▶ [RECORDS FOR THE TASK]

++++++++++

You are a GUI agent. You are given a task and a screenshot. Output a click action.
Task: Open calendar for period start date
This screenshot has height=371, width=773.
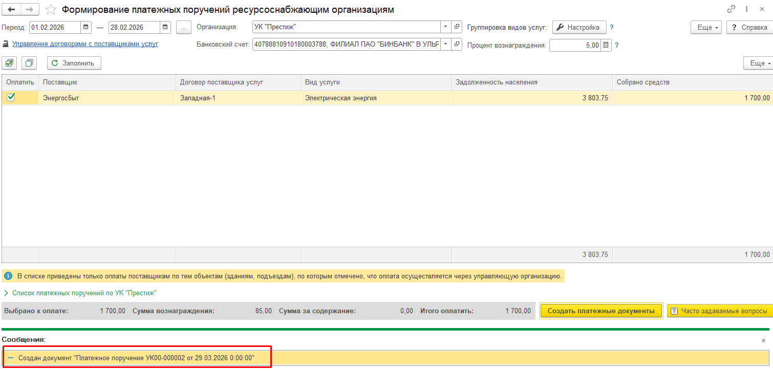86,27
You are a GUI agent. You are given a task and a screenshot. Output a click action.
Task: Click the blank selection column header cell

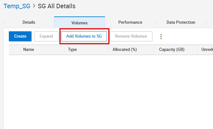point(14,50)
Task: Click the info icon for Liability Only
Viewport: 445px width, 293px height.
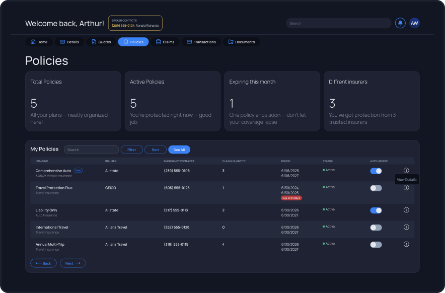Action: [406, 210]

++++++++++

▶ [PROBLEM TO SOLVE] Transcribe the lines that run from the line bearing "Task: Open calendar for period start date" through the last line of the data. Keep the wording exact and leave out every picture.

▶ [YOUR SOLUTION]
Task: Open calendar for period start date
This screenshot has height=371, width=773.
86,27
You are a GUI agent. You are given a task and a screenshot. Output a click action.
Task: Click the blank selection column header cell

point(14,50)
Task: Click the info icon for Liability Only
Viewport: 445px width, 293px height.
Action: [406, 210]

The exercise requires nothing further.